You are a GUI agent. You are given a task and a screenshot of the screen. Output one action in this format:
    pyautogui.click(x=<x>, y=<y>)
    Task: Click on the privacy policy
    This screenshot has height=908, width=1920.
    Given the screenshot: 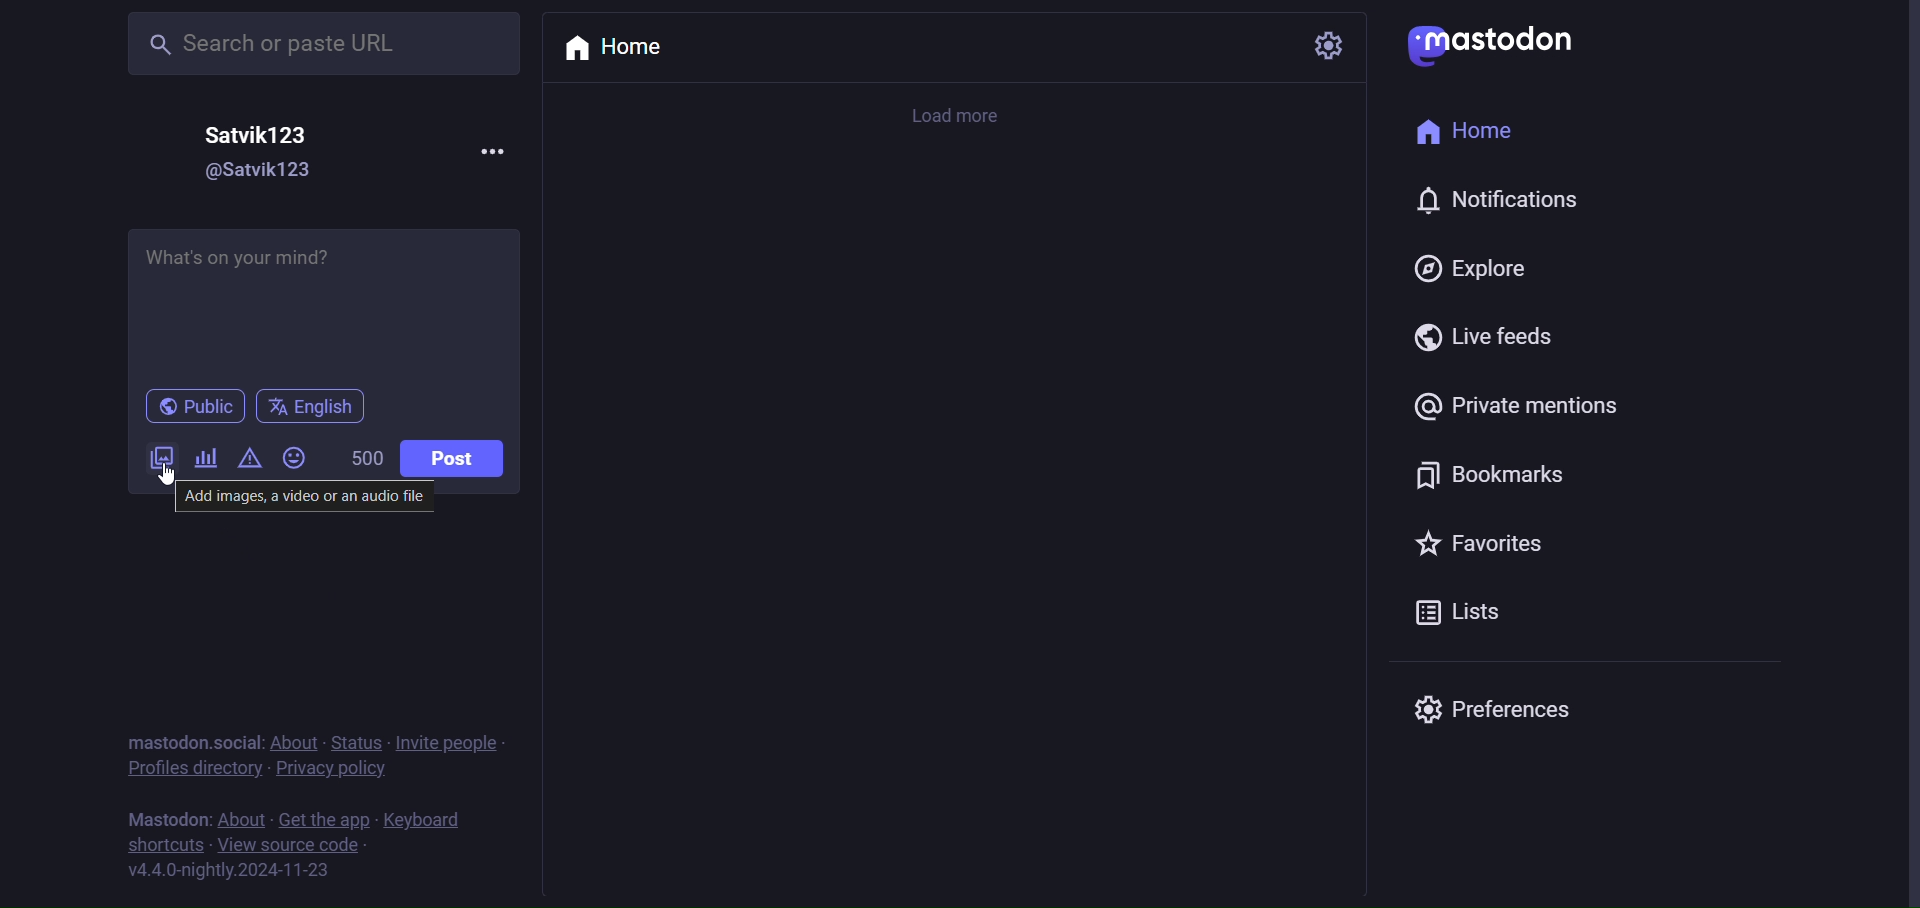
· · · · · · ·
__Instructions to follow__. Rewrite these lines with every "screenshot" changed to "screen image" and everything else left unchanged, and leave the picture out of your answer.

__Solution to this problem__.
You are a GUI agent. You are given a task and a screen image of the screen. Output one action in this format:
    pyautogui.click(x=<x>, y=<y>)
    Task: Click on the privacy policy
    This screen image has height=908, width=1920.
    Given the screen image: 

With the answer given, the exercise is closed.